Operation Manual
303
k Movie-opnamen
 Voor het maken van movie-opnamen kan de ISO-snelheid niet worden 
uitgebreid naar L (gelijk aan ISO 50) of H3 (gelijk aan ISO 409600).
 Wanneer u overschakelt van foto's naar movie-opnamen, moet u de 
instellingen voor de ISO-snelheid controleren voordat u movie-opnamen 
gaat maken.
 Tijdens movie-opnamen kunt u de sluitertijd of het diafragma beter niet 
aanpassen. Als u dit wel doet, kan de veranderde belichting zichtbaar 
zijn in de opname of tot meer ruis leiden bij hoge ISO-snelheden. 

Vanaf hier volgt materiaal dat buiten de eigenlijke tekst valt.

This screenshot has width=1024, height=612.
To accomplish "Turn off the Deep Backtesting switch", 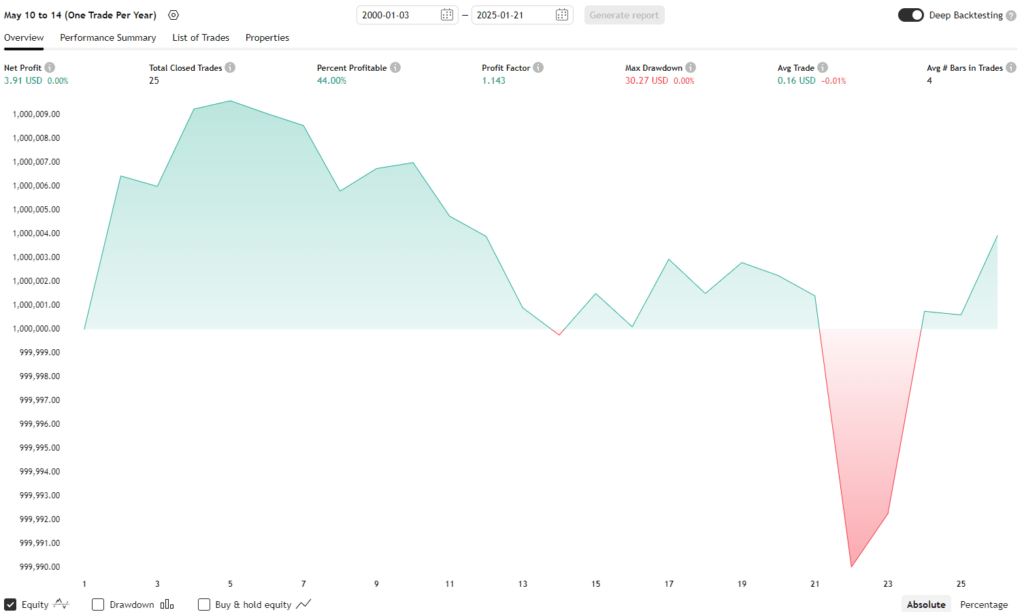I will 910,15.
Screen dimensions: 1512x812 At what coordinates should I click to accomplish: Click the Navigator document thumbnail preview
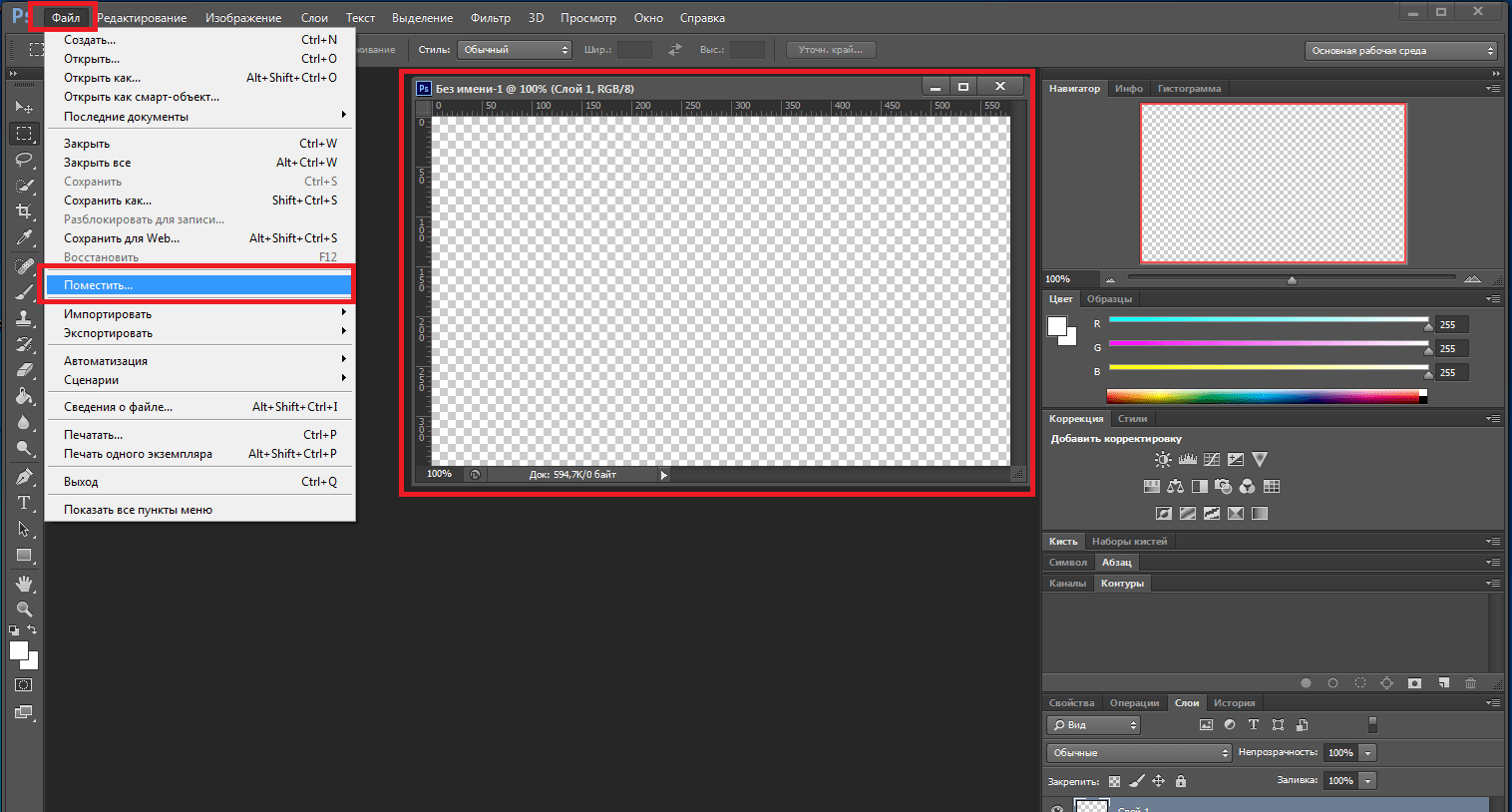[1273, 184]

 Bij het opnemen van een movie of een bewegend onderwerp wordt een 
sluitertijd van 1/25 tot 1/125 seconde aanbevolen. Hoe korter de 
sluitertijd, hoe minder vloeiend de beweging van het onderwerp eruit zal 
zien.
 De minimale sluitertijd voor movie-opnamen bij een hoge framerate is 
1/125 seconde voor NTSC en 1/100 seconde voor PAL.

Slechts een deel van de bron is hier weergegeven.